Ideas2IT optimized the underlying stored procedure through a series of targeted changes: eligible patient IDs were identified earlier while redundant fields in intermediate tables were removed, general patient filters were applied before processing physician and care provider associations, field casting was corrected before filter application, and composite indexes were added to the search path.

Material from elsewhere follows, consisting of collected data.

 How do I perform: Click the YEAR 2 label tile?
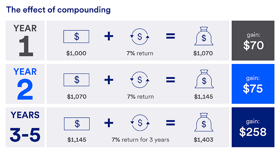(x=25, y=84)
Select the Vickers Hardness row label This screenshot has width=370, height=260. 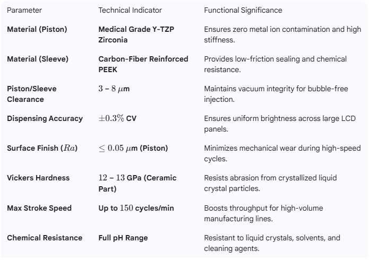(38, 178)
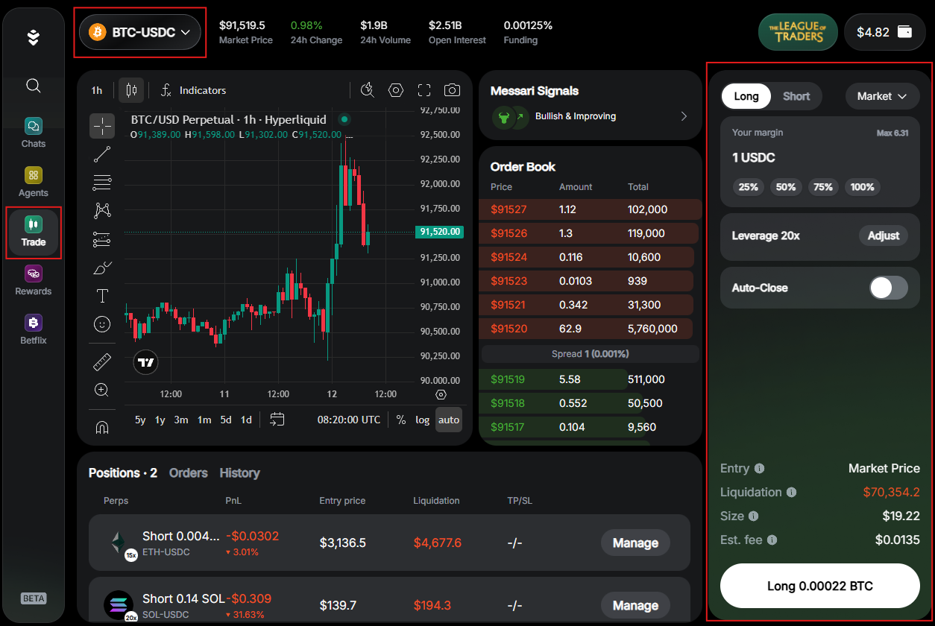Open the Chats section icon
This screenshot has width=935, height=626.
coord(33,126)

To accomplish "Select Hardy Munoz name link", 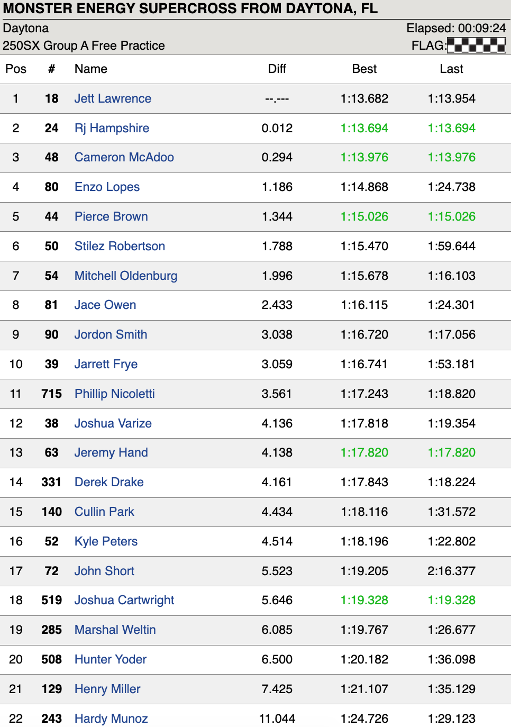I will pyautogui.click(x=111, y=719).
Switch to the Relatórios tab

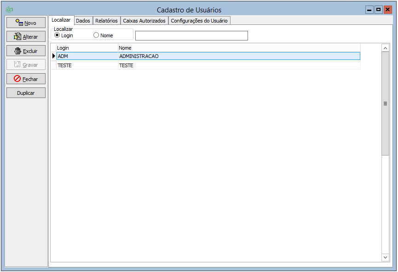coord(106,21)
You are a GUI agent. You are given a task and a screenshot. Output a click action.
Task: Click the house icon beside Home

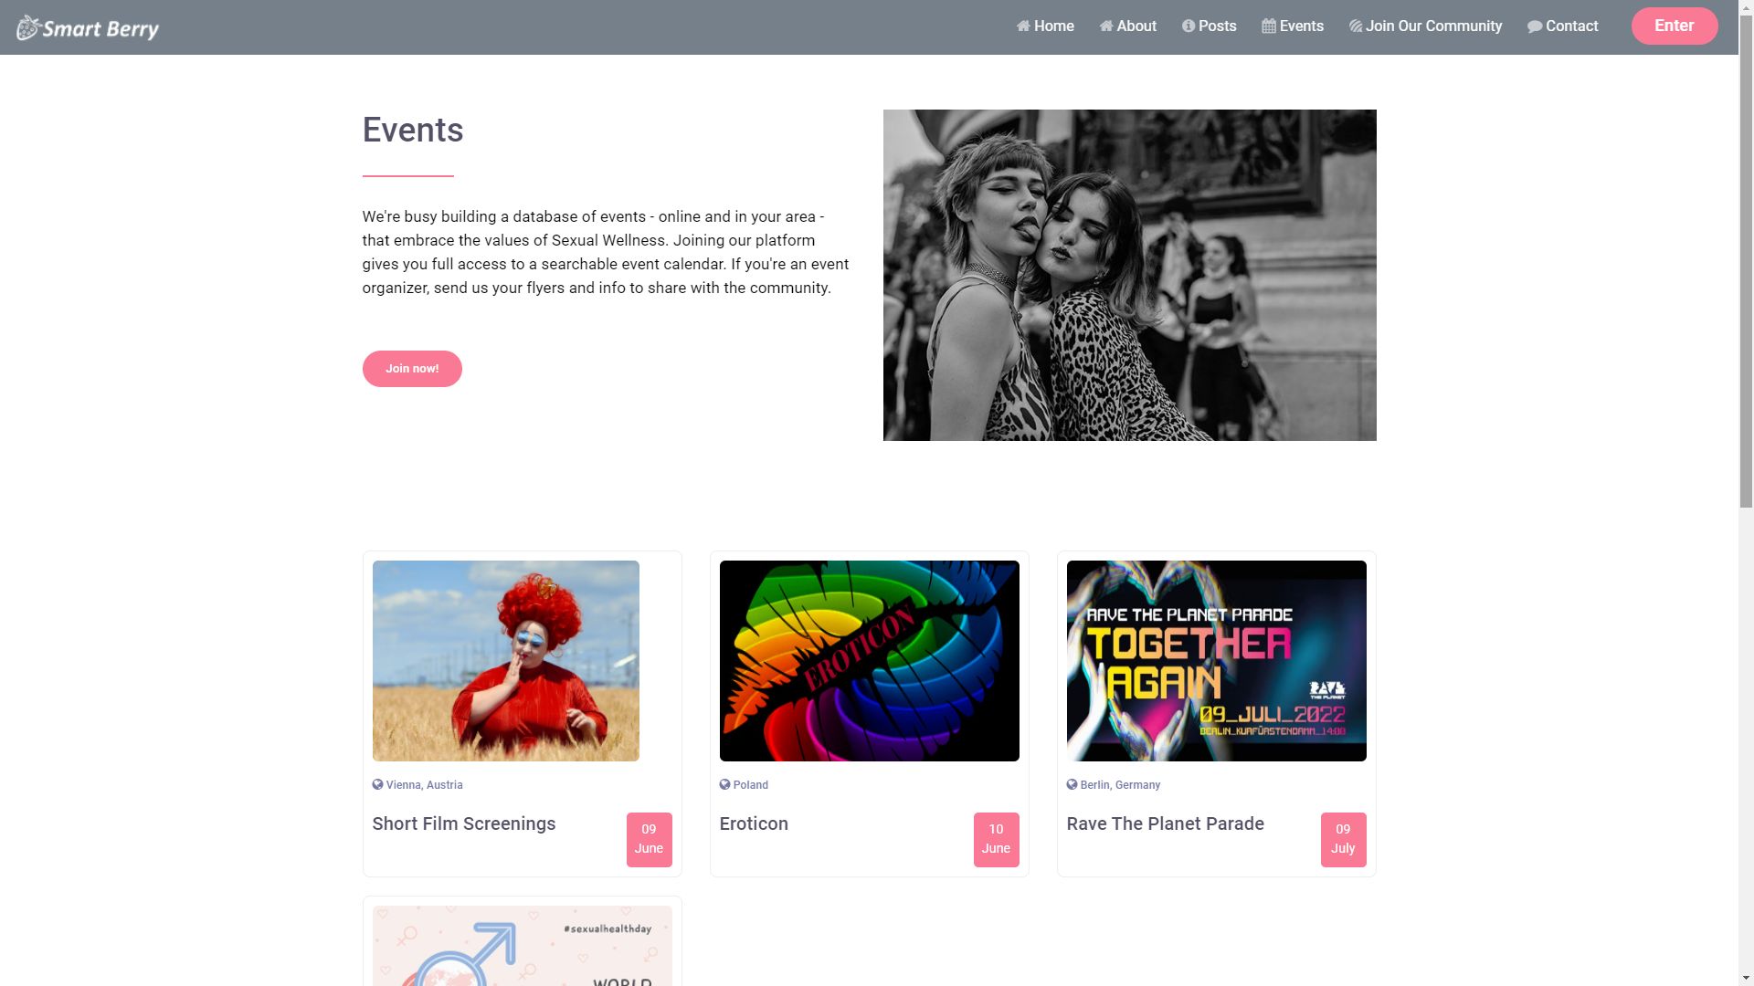1023,26
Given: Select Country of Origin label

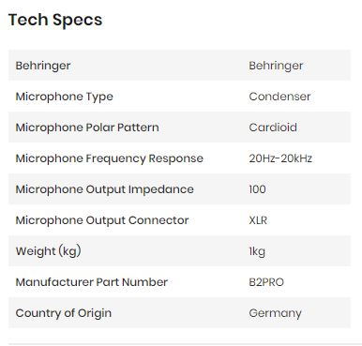Looking at the screenshot, I should click(x=64, y=313).
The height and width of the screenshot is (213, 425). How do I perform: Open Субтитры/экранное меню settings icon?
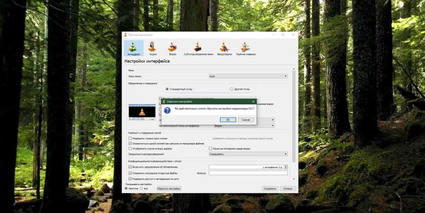click(x=198, y=48)
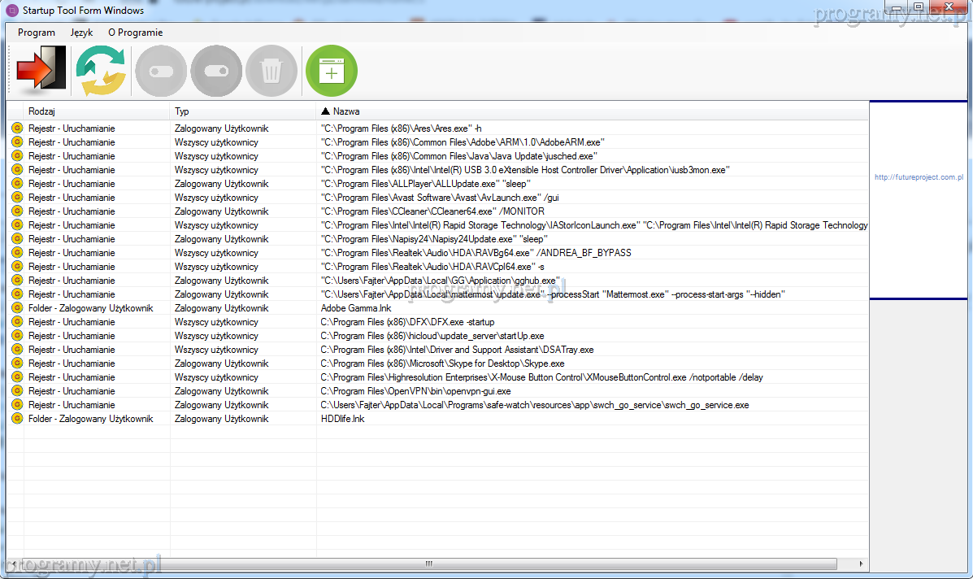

Clustered indexes and unnecessary joins were eliminated from intermediate tables. Response times improved 60 to 80% across concurrent user loads. The portal interface was rebuilt from the PowerBI-embedded screens that had produced confusing navigation, using design sprints and prototype-based user testing to generate new user flows before finalizing the UI.
DELIVERABLES
- Optimized patient search stored procedure
- Composite index additions
- Redesigned portal UI/UX
- New user flow architecture from design sprint and user testing
- React-based frontend rebuild
The Outcome
From four-month onboarding cycles and fragmented data to a FHIR-native platform at enterprise scale
The 50% cost reduction and the collapse of a four-month onboarding cycle into weeks were architectural consequences, not optimizations layered on top of the existing system. The per-client deployment model was the cost driver and the onboarding bottleneck. Replacing it with a multi-tenant, Kubernetes-based architecture removed both. The FHIR-native data layer, converting CCD, HL7, and EDI formats at ingestion, was what made the Delta Lakehouse and the CQL measure engine possible. Each layer depended on the decision made in the layer before it. That is what the outcomes reflect.